DATA FOR THIS TASK

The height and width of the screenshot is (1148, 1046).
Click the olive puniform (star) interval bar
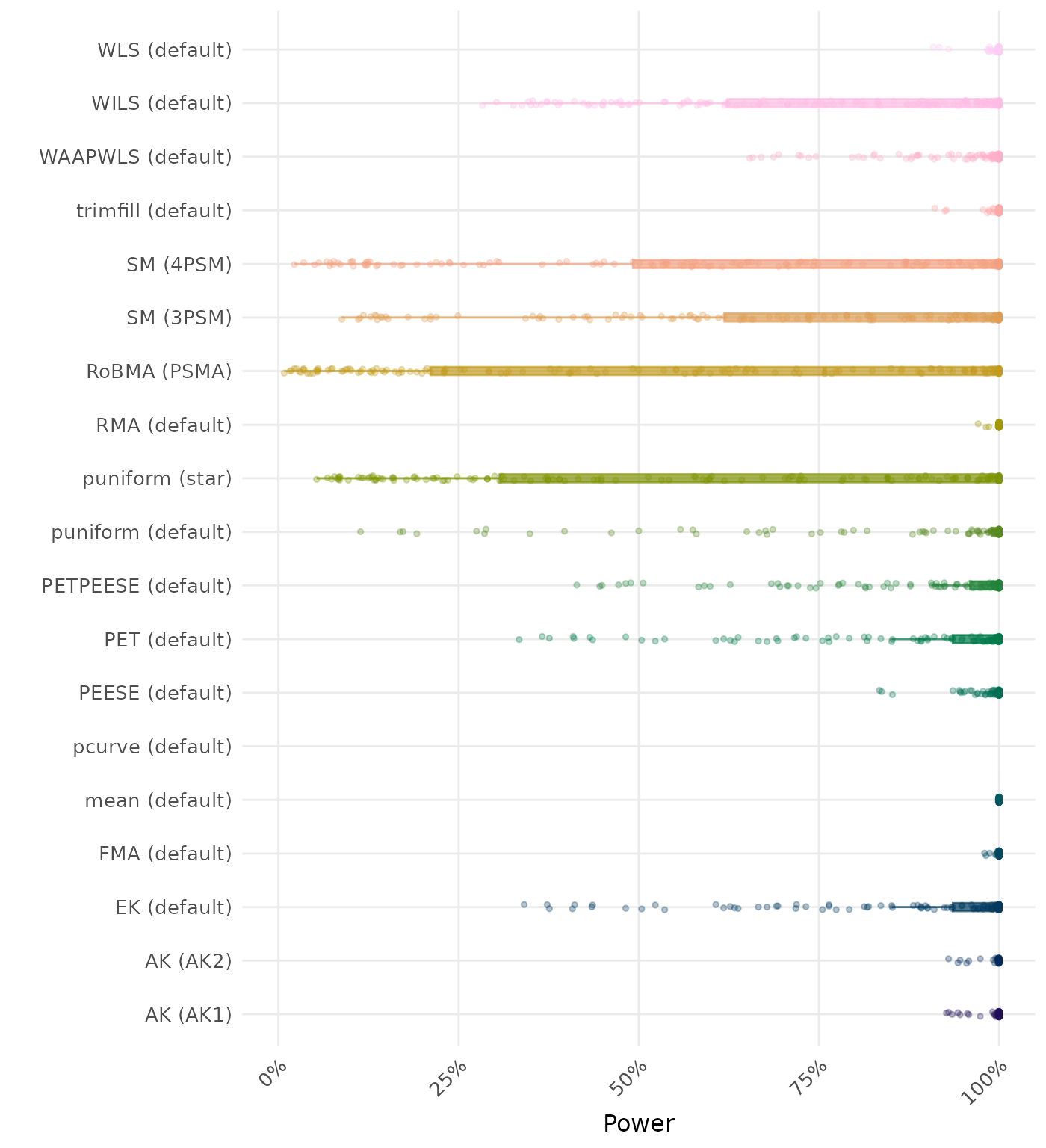point(747,478)
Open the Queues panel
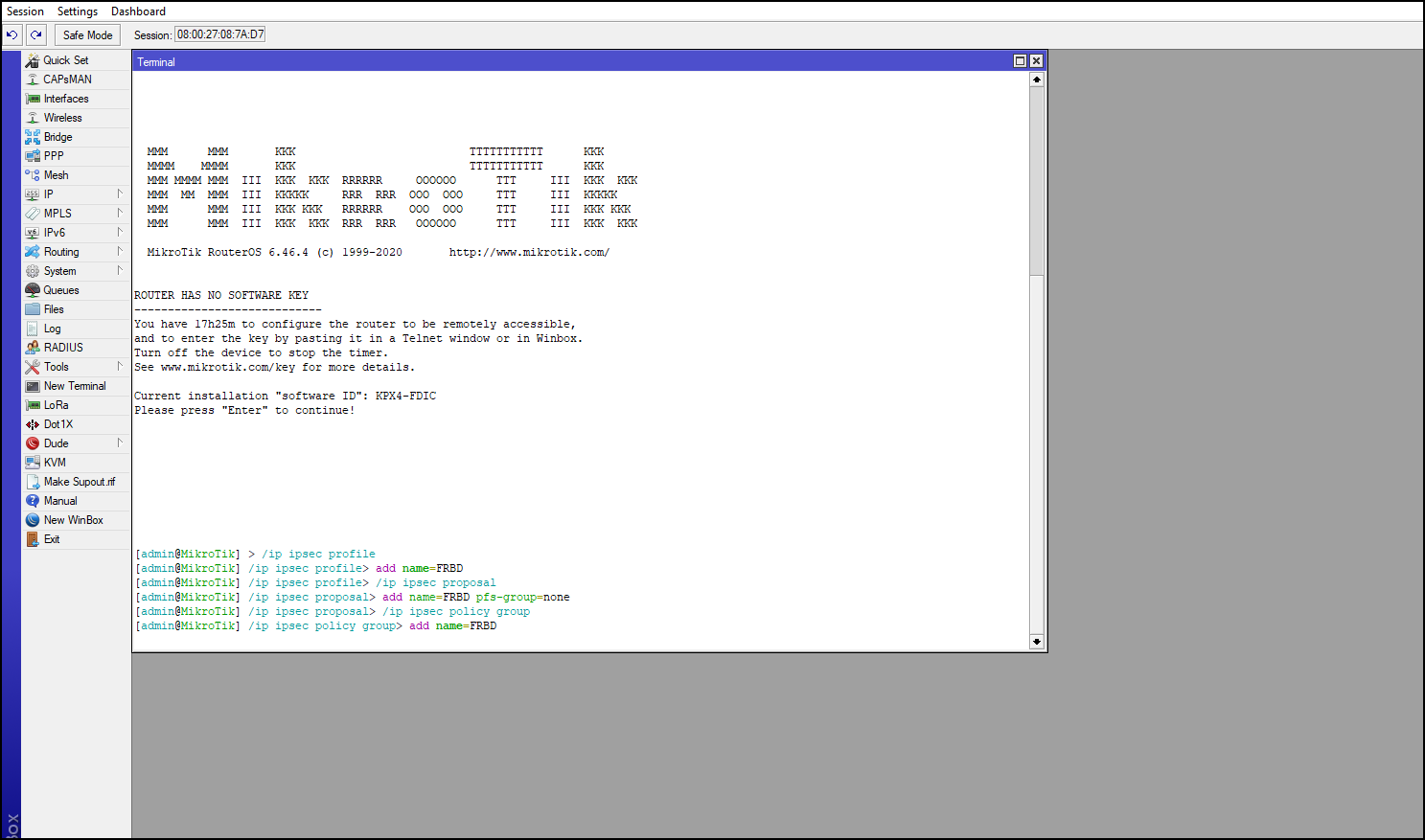Image resolution: width=1425 pixels, height=840 pixels. click(x=60, y=289)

WORK TO BE COMPLETED
All that's required is the material above repeated exactly, minus any picture.

COMPLETED TASK
The height and width of the screenshot is (1148, 1046).
Click the olive puniform (star) interval bar
point(747,478)
Open the Queues panel
Image resolution: width=1425 pixels, height=840 pixels. click(x=60, y=289)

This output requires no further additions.